As the only full-time person in Wellington’s Palo Alto office, Srinivasan’s primary task for the last two years has been to help Wellington’s European entrepreneurs navigate the U.S. as they look to grow globally. I asked him how he does that.

How are European entrepreneurs different from U.S entrepreneurs, and how do you help them bridge the cultural divide?

The biggest challenge is conveying to European entrepreneurs how fast the marketplace moves here. It’s much faster than in Europe. It’s also my job to sort of help our European entrepreneurs better prepare for the directness of American entrepreneurs and employees, which isn’t something to which they’re accustomed.

What about Europeans risk tolerance?

They’re much more risk averse in Europe, which makes the whole recruiting environment interesting. You end up recruiting only people who have an extreme propensity to be in a startup environment. It’s very hard for people to leave a big company. I recently interviewed a potential VP of engineering candidate, and he said that he would rather have an increase in base salary of $10,000 rather than owing a more significant share of the company. That fundamental internalization — that risk has its rewards — hasn’t quite taken place. The whole notion of stock options is still pretty new to them.

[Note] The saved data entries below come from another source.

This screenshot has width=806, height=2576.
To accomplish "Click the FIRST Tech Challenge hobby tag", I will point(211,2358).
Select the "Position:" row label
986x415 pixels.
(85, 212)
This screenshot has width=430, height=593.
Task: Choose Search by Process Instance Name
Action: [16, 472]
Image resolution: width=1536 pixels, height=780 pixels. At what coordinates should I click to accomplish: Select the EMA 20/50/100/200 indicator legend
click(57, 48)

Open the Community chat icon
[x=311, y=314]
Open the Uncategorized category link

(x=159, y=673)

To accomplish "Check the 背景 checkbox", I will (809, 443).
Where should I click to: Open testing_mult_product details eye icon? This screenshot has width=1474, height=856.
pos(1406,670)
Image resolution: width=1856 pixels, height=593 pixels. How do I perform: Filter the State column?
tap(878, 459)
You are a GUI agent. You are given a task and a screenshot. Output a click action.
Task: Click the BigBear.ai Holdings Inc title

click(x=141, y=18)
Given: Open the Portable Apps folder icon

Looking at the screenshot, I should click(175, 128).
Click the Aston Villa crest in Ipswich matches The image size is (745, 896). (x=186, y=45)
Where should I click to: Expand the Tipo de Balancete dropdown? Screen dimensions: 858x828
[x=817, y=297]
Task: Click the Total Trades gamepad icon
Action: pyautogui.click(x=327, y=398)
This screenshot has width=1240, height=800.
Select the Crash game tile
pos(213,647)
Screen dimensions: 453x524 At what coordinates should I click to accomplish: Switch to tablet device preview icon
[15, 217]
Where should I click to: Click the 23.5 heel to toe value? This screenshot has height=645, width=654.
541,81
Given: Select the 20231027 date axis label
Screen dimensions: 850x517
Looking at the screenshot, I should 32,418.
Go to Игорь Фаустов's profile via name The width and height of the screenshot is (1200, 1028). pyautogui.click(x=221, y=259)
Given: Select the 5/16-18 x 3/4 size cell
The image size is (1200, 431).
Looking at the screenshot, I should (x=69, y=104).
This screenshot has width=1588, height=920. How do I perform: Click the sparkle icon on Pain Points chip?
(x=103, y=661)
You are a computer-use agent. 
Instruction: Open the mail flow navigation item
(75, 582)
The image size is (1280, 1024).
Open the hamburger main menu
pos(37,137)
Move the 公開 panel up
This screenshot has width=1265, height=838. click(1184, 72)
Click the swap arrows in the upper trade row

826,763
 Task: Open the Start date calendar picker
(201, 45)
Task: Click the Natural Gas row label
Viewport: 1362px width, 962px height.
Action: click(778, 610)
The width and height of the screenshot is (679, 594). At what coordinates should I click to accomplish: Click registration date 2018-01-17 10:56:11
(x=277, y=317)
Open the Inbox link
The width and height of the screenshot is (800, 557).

Are Europeans as well-acquainted with public relations as their U.S. counterparts?

Not at all. Europeans very much have what I’d call a we-build-technology-and-people-come-and-buy-it approach to business. They’re not market centric. They don’t think about product marketing. Wellington’s entrepreneurs are getting there, though.

Given how much time you now spend with European entrepreneurs, do you ever find yourself using Old World adages, like, “when in a band of wolves, cry as wolves do”?

No.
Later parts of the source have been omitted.